The hunt for hackers who stole an estimated US$97 million from the Japanese crypto exchange Liquid last week has hit some snags as the cybercriminals have been actively hiding their tracks with a crypto mixing tool as they move to transfer their loot into other wallets.
Fast facts
- According to public blockchain information on Etherscan, roughly 6,000 ETH worth US$20 million has been sent to Tornadocash.com, a non-custodial mixer for Ether and ERC20 tokens, allowing the hackers to hide their transactions by mixing their coins in with others. The hacker also used decentralized exchange Uniswap, among others, to liquidate ERC20 tokens. Roughly 9,600 ETH worth US$32 million still remains in the hacker’s wallet.
- Liquid exchange initially reported the hack last Thursday via Twitter, where it also listed several wallets where the hackers had supposedly transferred Bitcoin, Ethereum, Tron and XRP tokens. The exchange also filed a suspicious transaction report and halted all crypto withdrawals while it assessed the full impact.

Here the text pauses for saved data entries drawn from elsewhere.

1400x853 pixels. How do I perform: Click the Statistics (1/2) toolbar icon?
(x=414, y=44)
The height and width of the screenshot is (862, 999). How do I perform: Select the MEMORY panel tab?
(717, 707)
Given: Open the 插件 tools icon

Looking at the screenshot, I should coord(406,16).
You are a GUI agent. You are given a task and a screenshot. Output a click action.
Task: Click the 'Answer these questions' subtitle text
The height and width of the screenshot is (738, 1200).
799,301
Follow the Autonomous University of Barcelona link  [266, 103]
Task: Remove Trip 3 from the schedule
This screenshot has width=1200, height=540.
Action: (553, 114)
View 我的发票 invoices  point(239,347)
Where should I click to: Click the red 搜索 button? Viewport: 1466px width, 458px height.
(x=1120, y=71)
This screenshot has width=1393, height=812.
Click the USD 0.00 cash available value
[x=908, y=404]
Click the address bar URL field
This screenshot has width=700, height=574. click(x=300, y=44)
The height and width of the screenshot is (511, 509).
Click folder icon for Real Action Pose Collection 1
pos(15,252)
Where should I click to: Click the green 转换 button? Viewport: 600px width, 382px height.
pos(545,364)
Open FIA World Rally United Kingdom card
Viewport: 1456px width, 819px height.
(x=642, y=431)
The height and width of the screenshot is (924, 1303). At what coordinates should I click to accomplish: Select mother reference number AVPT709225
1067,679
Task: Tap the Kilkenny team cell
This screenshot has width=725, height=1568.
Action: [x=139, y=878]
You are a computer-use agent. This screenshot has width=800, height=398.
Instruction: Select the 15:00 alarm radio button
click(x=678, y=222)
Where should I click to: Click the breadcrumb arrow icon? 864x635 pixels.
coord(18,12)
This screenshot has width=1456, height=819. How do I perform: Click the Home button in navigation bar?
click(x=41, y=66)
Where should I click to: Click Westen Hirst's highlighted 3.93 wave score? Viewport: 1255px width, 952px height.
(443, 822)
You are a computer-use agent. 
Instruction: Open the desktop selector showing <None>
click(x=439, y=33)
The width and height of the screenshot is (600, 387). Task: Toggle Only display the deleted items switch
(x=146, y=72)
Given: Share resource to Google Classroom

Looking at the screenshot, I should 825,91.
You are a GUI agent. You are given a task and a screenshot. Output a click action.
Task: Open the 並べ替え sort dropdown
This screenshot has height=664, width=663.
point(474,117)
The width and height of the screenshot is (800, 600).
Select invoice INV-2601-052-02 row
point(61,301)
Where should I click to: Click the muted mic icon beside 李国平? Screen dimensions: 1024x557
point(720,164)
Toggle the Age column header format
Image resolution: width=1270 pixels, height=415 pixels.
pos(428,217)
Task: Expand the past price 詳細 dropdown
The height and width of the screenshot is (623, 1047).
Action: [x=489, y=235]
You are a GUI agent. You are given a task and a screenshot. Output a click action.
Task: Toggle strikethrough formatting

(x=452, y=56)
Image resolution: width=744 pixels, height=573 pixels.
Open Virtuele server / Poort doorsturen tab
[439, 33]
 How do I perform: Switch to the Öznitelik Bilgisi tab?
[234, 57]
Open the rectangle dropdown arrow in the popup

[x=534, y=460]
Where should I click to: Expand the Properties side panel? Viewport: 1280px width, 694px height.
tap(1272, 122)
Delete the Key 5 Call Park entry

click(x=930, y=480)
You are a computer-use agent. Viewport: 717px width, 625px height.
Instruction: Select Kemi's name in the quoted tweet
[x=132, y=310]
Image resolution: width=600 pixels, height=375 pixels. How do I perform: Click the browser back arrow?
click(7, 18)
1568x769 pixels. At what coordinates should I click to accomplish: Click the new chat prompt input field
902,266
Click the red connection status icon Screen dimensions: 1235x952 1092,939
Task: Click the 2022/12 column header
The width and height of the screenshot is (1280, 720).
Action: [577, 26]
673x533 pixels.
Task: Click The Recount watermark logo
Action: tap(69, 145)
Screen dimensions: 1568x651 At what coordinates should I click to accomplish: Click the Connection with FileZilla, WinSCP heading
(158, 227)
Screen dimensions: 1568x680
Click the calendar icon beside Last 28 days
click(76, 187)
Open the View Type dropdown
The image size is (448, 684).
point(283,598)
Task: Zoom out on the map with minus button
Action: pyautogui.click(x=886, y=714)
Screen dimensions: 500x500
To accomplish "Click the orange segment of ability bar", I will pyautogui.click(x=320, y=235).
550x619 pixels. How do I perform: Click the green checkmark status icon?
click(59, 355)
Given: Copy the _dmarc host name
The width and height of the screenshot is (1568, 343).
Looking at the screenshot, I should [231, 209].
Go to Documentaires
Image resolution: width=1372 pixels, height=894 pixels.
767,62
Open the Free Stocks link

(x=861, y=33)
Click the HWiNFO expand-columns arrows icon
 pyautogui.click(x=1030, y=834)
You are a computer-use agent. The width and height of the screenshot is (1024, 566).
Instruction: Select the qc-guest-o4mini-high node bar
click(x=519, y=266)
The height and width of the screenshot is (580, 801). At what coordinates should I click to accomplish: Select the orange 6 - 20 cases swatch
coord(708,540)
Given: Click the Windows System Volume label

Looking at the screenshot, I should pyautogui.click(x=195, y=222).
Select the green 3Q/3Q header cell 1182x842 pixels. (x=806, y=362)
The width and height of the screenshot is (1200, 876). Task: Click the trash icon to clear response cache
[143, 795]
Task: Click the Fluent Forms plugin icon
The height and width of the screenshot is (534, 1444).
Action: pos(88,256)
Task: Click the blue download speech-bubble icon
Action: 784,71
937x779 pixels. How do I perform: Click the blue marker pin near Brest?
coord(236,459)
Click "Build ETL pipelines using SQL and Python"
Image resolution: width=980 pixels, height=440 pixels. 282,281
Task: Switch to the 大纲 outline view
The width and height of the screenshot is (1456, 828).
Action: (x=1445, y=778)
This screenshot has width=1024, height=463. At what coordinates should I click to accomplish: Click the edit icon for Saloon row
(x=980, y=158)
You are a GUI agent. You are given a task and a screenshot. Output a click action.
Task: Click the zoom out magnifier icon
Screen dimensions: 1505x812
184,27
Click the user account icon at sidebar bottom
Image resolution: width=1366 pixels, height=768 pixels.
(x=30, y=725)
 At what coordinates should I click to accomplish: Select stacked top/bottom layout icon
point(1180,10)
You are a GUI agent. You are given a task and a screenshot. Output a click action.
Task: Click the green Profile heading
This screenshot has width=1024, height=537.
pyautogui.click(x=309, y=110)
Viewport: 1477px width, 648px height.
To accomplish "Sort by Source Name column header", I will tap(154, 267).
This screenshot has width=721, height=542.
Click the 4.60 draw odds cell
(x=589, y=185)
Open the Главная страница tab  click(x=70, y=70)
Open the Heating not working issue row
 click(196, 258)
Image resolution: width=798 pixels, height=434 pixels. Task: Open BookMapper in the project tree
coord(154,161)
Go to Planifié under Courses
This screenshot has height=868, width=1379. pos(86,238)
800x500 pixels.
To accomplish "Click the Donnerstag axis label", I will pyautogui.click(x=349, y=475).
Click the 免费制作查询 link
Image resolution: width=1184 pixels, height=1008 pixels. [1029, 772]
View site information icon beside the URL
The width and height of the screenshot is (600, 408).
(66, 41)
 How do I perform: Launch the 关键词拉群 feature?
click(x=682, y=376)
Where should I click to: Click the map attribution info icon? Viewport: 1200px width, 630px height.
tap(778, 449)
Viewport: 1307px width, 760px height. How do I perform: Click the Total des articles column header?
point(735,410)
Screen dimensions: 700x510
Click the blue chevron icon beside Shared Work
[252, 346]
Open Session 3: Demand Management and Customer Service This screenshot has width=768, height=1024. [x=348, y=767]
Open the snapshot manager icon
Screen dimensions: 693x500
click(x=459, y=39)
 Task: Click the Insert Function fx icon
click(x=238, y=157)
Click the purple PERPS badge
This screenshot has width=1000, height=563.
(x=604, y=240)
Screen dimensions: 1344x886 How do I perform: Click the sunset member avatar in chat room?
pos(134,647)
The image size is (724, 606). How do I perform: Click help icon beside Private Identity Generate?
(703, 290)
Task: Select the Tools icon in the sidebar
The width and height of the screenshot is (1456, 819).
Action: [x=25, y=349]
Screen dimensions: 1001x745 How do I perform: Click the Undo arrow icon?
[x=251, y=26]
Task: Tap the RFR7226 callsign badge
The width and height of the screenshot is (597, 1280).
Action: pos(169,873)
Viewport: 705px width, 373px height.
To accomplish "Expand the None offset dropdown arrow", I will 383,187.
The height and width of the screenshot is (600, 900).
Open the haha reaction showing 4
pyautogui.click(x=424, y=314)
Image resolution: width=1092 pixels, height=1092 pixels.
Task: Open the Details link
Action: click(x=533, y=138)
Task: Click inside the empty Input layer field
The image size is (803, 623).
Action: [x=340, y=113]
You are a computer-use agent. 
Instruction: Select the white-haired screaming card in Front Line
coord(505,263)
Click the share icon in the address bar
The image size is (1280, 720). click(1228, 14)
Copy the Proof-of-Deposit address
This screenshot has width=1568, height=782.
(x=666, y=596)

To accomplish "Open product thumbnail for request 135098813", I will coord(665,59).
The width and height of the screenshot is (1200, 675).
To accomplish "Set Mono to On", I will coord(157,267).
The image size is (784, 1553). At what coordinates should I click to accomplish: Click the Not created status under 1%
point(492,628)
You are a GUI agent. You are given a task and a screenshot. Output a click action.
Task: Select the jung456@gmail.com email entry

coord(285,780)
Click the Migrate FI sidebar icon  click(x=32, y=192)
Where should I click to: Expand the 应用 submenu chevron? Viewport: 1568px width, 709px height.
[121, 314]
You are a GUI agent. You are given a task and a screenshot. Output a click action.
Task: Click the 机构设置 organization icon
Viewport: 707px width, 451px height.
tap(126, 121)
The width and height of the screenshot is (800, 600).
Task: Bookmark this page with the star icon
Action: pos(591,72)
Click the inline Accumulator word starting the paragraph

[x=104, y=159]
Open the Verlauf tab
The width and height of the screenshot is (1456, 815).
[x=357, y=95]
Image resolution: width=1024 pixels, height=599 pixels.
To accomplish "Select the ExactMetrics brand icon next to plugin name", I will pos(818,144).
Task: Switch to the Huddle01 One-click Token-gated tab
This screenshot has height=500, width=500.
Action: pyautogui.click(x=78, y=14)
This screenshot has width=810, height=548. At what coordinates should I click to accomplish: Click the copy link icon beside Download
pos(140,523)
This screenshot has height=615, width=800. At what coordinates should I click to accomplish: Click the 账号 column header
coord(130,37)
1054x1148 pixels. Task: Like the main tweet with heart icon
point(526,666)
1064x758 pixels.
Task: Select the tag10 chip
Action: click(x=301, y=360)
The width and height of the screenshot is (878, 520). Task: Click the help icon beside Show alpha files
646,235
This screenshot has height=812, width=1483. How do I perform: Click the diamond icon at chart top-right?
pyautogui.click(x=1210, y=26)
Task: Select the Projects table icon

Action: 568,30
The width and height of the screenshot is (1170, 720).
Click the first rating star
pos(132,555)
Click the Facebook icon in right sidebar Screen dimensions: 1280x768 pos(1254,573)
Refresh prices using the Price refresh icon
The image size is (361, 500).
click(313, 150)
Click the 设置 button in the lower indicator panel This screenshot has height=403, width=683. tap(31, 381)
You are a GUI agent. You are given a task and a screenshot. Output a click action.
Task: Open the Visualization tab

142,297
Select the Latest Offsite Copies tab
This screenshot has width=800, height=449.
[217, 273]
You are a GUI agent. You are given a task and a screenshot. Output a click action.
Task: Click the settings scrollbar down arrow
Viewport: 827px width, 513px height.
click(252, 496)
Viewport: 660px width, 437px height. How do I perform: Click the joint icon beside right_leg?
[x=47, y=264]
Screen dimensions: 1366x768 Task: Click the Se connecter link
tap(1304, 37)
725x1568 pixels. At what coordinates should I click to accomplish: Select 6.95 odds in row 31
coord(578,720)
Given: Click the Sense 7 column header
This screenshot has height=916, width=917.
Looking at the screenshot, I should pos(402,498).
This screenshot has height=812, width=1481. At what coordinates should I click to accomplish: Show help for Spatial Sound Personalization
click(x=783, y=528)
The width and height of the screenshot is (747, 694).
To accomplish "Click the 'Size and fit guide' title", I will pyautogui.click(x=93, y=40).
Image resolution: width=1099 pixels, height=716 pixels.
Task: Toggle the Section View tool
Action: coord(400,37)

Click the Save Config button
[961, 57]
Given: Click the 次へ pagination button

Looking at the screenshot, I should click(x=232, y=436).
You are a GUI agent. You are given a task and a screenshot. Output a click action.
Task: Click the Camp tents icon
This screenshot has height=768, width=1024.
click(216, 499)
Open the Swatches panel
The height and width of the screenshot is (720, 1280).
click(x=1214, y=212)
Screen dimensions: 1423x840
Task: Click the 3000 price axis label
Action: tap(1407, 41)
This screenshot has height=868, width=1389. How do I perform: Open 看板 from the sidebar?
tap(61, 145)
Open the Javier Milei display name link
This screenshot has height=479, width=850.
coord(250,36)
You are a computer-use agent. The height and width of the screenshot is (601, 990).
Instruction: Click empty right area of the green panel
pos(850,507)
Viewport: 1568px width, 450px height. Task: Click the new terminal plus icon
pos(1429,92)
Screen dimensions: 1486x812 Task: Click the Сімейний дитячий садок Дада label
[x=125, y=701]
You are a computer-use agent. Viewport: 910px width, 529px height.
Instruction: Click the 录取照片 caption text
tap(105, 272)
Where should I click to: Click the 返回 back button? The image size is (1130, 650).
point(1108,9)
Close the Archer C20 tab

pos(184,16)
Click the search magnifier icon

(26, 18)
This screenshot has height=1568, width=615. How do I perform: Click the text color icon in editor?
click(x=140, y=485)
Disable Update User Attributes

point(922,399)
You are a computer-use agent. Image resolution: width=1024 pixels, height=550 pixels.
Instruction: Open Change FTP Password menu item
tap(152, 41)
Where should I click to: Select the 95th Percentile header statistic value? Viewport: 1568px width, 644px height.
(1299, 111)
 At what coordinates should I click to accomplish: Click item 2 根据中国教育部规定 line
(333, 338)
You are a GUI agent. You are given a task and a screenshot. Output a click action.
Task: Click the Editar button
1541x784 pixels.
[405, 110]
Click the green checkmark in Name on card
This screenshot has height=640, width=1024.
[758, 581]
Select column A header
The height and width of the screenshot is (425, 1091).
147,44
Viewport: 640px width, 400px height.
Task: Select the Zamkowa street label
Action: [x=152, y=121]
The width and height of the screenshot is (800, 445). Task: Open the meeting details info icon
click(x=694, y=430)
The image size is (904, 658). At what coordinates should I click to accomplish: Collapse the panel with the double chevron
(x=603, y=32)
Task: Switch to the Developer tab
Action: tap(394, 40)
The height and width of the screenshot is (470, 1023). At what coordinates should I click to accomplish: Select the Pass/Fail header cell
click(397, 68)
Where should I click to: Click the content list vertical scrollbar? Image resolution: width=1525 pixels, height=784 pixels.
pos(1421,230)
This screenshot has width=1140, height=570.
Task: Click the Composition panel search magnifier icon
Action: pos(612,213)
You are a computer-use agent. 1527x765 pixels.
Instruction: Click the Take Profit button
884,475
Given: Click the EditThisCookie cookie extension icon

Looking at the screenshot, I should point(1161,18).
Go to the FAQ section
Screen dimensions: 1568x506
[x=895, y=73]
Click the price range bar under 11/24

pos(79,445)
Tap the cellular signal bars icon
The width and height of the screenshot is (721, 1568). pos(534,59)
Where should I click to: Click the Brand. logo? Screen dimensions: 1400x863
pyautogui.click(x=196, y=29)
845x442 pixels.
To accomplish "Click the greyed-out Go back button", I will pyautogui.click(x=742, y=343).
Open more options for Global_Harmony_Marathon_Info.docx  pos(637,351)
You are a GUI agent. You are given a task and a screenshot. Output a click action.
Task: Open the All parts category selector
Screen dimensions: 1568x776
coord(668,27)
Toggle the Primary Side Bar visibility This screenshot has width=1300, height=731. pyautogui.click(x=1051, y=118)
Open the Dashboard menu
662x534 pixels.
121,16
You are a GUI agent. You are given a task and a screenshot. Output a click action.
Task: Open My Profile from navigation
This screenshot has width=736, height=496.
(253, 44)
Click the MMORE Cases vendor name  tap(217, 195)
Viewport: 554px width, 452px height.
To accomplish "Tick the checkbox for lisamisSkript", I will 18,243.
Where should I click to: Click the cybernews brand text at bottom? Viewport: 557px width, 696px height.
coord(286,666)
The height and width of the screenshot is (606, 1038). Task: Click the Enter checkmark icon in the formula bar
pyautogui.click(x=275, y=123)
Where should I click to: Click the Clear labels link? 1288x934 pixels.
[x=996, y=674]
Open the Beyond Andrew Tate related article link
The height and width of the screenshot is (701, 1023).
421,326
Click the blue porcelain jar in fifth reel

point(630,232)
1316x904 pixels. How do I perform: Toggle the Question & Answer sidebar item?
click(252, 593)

- The company continued to provide updates over the weekend, adding to the list of addresses used by the hackers, and assuring customers existing infrastructure has been upgraded with greater security.
- Chinese decentralized finance platform Poly Network also suffered a highly publicized cyberattack recently, losing US$600 million in the biggest DeFi hack in history. The hacker, dubbed Mr. White Hat, claims to have “ethically” hacked the system in order to expose weaknesses in the platform’s security. Since then, the hacker has been offered a reward for returning the assets, as well as a position within Poly Network as its chief security advisor. But in another plot twist, the hacker is now refusing to return the stolen assets, accusing the company of “incompetency.” It is not clear if the Poly hackers intend to take up the network’s job offer.